S’il y a bien eu quelques, rares, oeuvres abordant partiellement l’histoire des tirailleurs sénégalais et/ou des soldats de l’Armée d’Afrique, c’est, en revanche, la première fois qu’un film, Indigènes donc, leur est entièrement et uniquement dévolu. Et, à l’heure où les débats sur les vertus et les méfaits de la colonisation, sur la discrimination positive ou encore sur l’immigration choisie font rage, il n’est pas inutile, c’est une litote bien sûr, de s’arrêter sur ce moment douloureux de l’histoire de France, et, surtout, de revenir dessus tant la chape de plomb qui la recouvre est « hénaurme ».
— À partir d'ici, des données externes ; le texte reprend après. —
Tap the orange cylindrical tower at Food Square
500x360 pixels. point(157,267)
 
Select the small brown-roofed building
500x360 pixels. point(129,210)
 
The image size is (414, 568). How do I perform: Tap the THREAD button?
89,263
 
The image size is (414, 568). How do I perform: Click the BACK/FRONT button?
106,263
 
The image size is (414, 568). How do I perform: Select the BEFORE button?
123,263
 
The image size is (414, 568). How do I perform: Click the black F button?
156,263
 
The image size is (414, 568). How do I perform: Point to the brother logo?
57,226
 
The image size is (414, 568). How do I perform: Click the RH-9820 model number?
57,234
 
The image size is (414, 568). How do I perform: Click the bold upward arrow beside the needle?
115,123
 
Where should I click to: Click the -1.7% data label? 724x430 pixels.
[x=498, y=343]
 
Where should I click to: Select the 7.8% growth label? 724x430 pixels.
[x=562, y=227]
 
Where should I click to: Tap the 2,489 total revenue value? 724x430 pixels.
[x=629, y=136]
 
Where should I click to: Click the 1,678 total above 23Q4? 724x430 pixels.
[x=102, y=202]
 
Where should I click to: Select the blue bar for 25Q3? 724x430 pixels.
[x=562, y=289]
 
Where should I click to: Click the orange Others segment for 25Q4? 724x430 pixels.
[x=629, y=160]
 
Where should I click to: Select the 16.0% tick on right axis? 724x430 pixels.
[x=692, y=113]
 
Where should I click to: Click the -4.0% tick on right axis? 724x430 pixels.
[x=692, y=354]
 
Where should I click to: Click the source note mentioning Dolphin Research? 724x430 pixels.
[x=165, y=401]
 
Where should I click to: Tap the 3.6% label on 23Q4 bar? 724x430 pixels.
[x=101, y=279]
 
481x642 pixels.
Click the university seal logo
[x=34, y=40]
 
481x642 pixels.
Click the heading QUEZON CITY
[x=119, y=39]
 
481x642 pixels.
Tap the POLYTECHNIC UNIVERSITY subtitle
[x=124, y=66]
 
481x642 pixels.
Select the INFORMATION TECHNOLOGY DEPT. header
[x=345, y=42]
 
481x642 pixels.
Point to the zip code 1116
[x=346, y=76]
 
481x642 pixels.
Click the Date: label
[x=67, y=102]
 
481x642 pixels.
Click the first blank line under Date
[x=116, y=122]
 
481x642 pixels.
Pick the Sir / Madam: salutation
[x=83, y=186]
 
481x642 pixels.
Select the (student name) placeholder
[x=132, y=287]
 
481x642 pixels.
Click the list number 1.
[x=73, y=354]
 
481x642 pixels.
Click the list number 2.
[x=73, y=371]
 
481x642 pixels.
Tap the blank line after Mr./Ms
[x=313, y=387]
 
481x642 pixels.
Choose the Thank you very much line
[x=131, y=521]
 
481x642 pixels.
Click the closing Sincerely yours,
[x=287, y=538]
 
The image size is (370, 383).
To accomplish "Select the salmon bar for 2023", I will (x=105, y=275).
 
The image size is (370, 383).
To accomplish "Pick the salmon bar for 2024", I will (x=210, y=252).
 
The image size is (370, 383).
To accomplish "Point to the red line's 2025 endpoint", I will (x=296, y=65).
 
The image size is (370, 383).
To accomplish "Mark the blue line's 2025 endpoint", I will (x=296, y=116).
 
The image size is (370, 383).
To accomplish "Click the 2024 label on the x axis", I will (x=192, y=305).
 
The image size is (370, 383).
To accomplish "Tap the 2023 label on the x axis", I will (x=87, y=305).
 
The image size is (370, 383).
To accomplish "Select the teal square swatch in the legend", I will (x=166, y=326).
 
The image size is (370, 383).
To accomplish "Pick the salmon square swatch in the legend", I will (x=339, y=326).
Rachid Bouchareb l’a fait et bien fait. Ce cinéaste français au tempérament sensible et à la filmographie juste et citoyenne (Bâton Rouge, Cheb, Poussière de vie, Little Sénégal) a souvent puisé ses sujets à l’aune de sa propre vie, de ses souvenirs ou, simplement, d’instants importants du monde. Indigènes participe de ce même principe. Certes, Rachid Bouchareb est né en France, à Paris exactement, mais il puise aussi, et peut être avant tout, ses racines de l’autre côté de la Méditerranée, en Algérie précisément. Autant dire que ces soldats de l’Armée d’Afrique, ces fameux « indigènes » venus du Maghreb et de l’Afrique Noire, il les connaît bien. Ils sont ses aïeux, ses grands-pères, ses oncles… Il a donc, aujourd’hui, décidé de leur rendre hommage, de leur (re)donner vie tout simplement. Bien lui en a pris puisqu’il s’est vu honoré, à travers ses comédiens, du Prix d’interprétation masculine collectif au dernier Festival de Cannes.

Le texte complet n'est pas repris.